Harris has won a couple of translation prizes including 2013 Translation Prize from the Italian Ministry of Foreign Culture in Rome, and a 2013 PEN/Heim Translation Fund Prize from the PEN American Center.

Despite years of practice, Harris was challenged by her latest translation, but said she grew through the process.

“I feel like translating Mozzi pushed me to a new level as a translator,” she said. “I paid extremely close attention to Mozzi’s prose style while I translated, and tried to find a style in English that would match what was there in the Italian. I hope I’ve succeeded.”

The tenured professor is already working on her next project, translating Antonio Tabucchi’s “Tristano Dies,”  which is set to come out with Archipelago Books in 2015.

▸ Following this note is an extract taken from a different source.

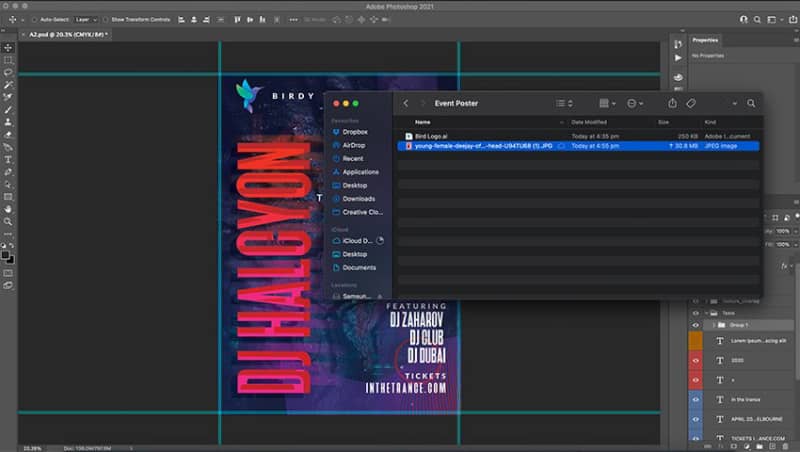
Task: Open Downloads in Finder sidebar
Action: [x=359, y=199]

“Translators can’t just translate everything,” she said. “Some authors, some voices, are a better fit than others. Lucky for me, the publisher of Archipelago liked my translation sample, because ‘Tristano Dies’ is a great book, really complicated, really challenging and beautiful.

“All authors have their particular style, and that’s perhaps the greatest challenge of all, but it’s what I love about translation. It is endlessly challenging, and frustrating, and also fun.”

Marie Monson is the multimedia editor for The Dakota Student. She can be reached at [email protected]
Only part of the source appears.